Tuesday, June 19, 2012

Living in a World Gone Mad

Could we live in a more ironic, a more irrational culture?  A culture in which laws now prohibit the sale of carbonated soft drinks (in the cause of good health) while other laws protect abortion, that grisly trade in human souls which is certainly the extreme contradiction of health?

And what can one say about the U.S. Congress wasting precious time (and millions of dollars) to go after a prominent professional athlete while failing to give proper attention to such grievous human right abuses as sex trafficking, forced abortion and sterilization, violent mistreatment of women, slave labor, and the persecution of Christians and other prisoners of conscience?

There’s also the woeful state of our justice system, one that worries more and more about thought crime, violations of political correctness and niggling regulations of the Nanny State than it does about ending the careers of rapists, robbers, gangsters, drunk drivers and deliberate murderers.

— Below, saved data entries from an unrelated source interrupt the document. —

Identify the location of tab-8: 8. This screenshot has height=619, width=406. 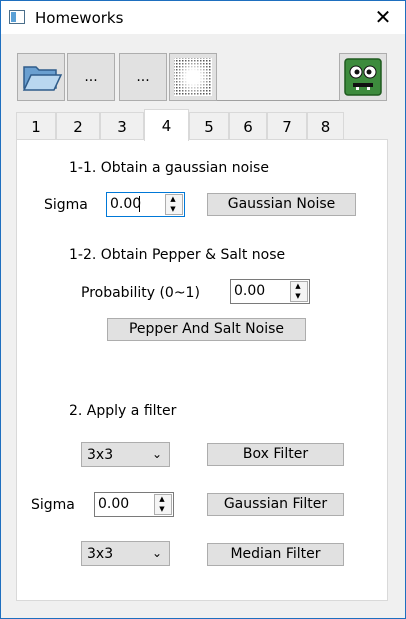
(326, 126).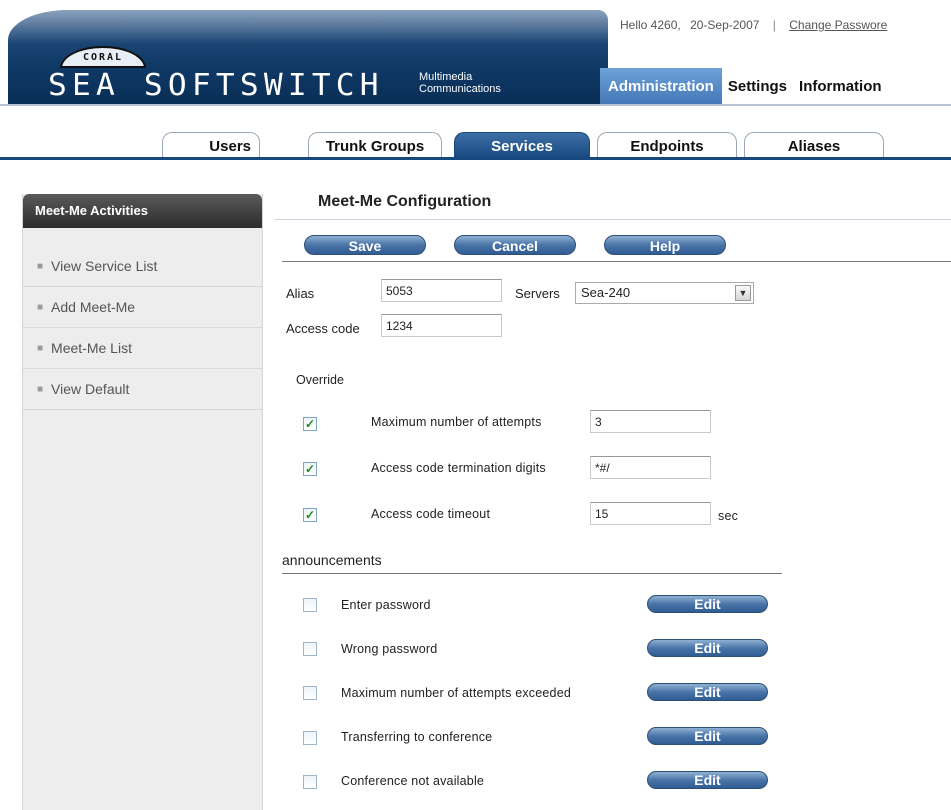 Image resolution: width=951 pixels, height=810 pixels. What do you see at coordinates (142, 308) in the screenshot?
I see `sidebar-item-add-meet-me: ■ Add Meet-Me` at bounding box center [142, 308].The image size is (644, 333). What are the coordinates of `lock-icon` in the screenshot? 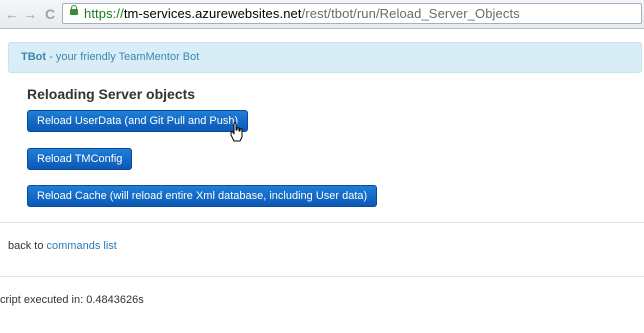 It's located at (74, 10).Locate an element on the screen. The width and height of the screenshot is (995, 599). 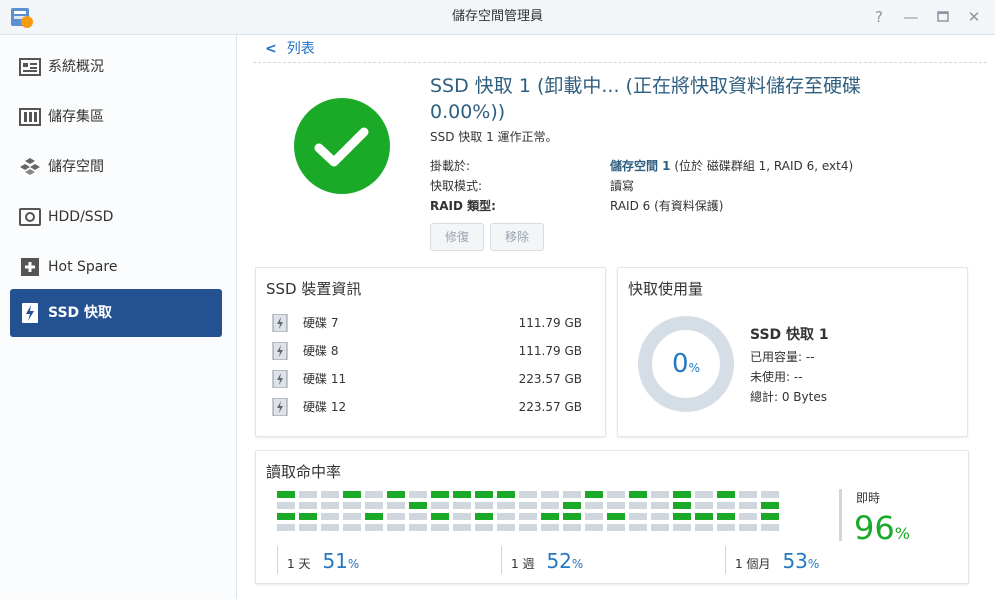
realtime-value: 96% is located at coordinates (882, 528).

Alexander Solzhenitsyn decried the devolution of culture that resulted in injustice being protected by law rather than being restrained by it. He had seen the horrendous results of such devolution in the Soviet Union but he knew it was not merely Communism that created such evils but secularism itself with its headstrong rebellion against the ancient boundaries.  No, Solzhenitsyn's understanding came not only from his personal experience in the gulag but from the wisdom he knew well from an ancient source...

"Woe to those who call evil good, and good evil; who substitute darkness for light and light for darkness; who substitute bitter for sweet and sweet for bitter." (Isaiah 5:20)

Lord, pour out grace upon America, grace enough for us to find Your way out of the mess we've created.